Sunday, April 5, 2026
Home AfricaLorna Richmond obituary | Activism

Lorna Richmond obituary | Activism

by admin7
0 comments



My friend Lorna Richmond, who has died aged 96, worked for many years at the Africa Bureau in London, an independent body that co-operated with liberation movements to bring about an end to empire on that continent.

As assistant to the bureau’s maverick director, the Rev Michael Scott, an Anglican priest known for leading passive resistance demonstrations in a way that often ensured his arrest and imprisonment in various countries, Lorna kept the organisation running on the home front. The period of her full employment, from the 1950s to mid-60s, was arguably the busiest and most successful time in the bureau’s history.

While Scott was in Africa assessing the demands for independence in places such as Kenya, the Gold Coast (now Ghana) and South West Africa (now Namibia), Lorna and the London team were busy organising fundraising events, meeting delegations from African nations, and keeping a constant stream of politicians and journalists informed.

Born in Stratford, east London, Lorna was the daughter of George Richmond, a staff engineer at the Gas Light and Coke company, and his wife, Mary. After secondary education at a boarding school near Bishop’s Stortford, in Hertfordshire, Lorna attended secretarial college. She then spent three years with family in Canada, working as a secretary, before returning to the UK.

While doing secretarial temp work in London, Lorna took a course in international relations before starting full-time with the Africa Bureau, originally set up by David Astor, the then editor of the Observer, in 1952. Lorna served there for the major part of Scott’s 16 years as director until a funding crisis meant she had to leave, along with others, to save money.

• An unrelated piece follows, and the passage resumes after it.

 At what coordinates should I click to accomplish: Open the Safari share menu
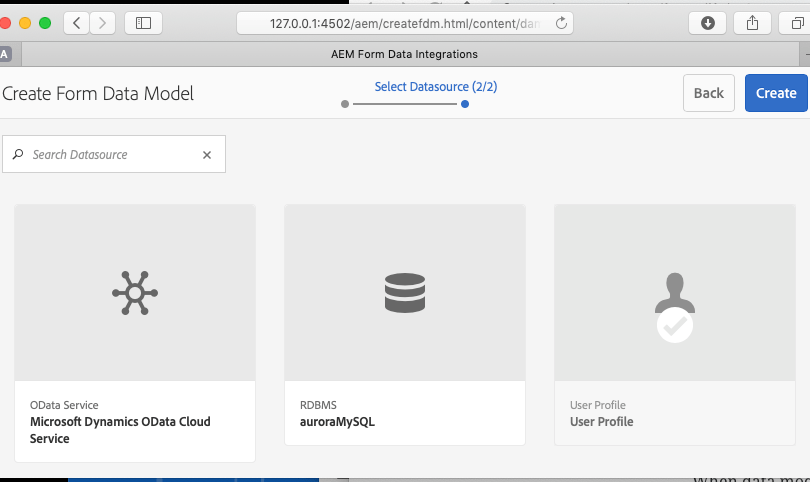click(x=752, y=23)
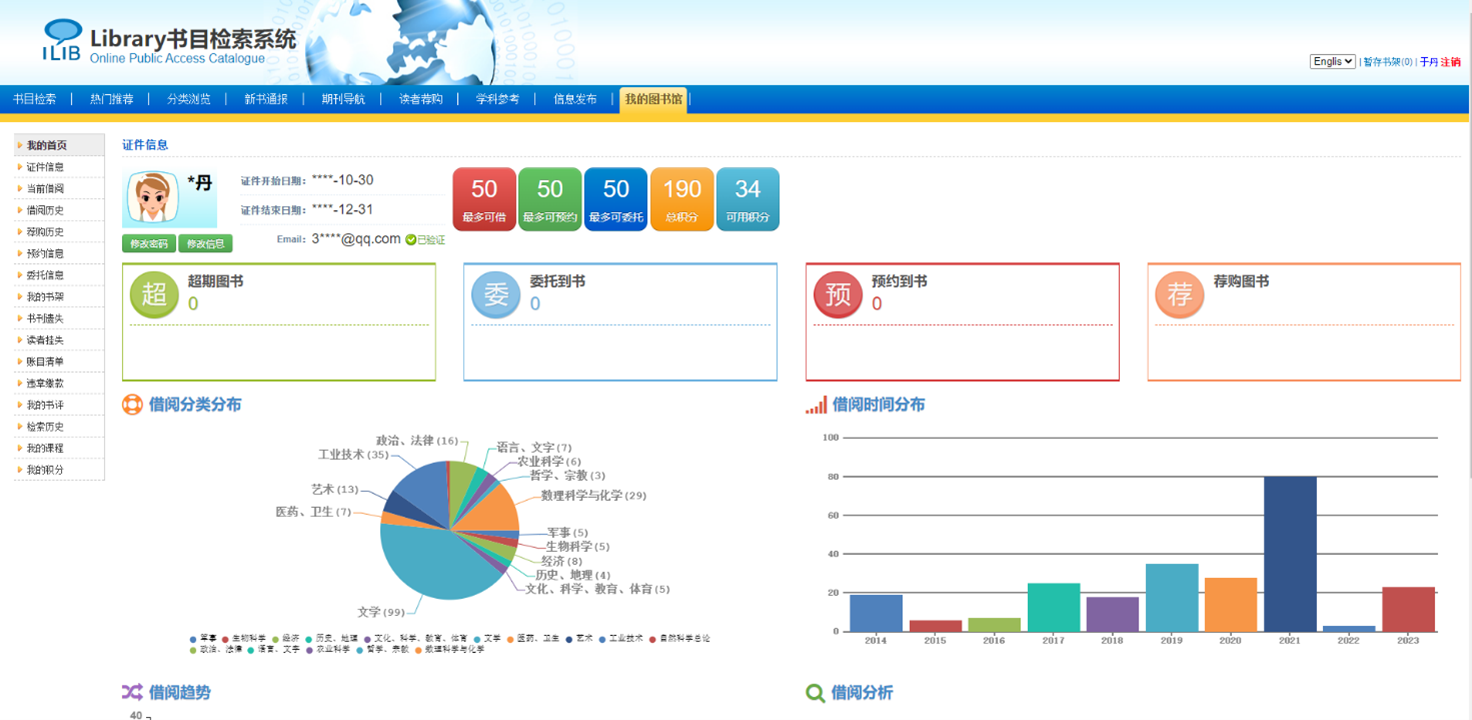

When Scott himself stepped down from leadership of the Bureau in 1968, Lorna continued to look after his affairs and interests in other organisations he was involved in, such as the Africa Publications Trust, the Africa Educational Trust, and the Minority Rights Group. Rarely of fixed abode, when in London Scott would stay with friends or in cheap bed and breakfast accommodation, until in 1970 Lorna offered him residence in the spare room of her flat in Primrose Hill, north London. The arrangement continued until Scott died in 1983.

Lorna then moved into her elderly mother’s home in the village of Kingston, close to Lewes, East Sussex, while continuing to travel regularly to London to attend meetings of the Friends of Namibia. In 1992 she welcomed Archbishop Desmond Tutu to St Pancras, a tiny church in Kingston, where she had had Scott’s ashes interred, to unveil a new stained-glass window dedicated to his memory.

Lorna and I became friends when I co-wrote, with Anne Yates, a book entitled The Troublemaker: Michael Scott and His Lonely Struggle Against Injustice (2006), for which she became one of our main sources of information.

Lorna’s younger brother, Marcus, predeceased her. She is survived by a niece, Vanessa.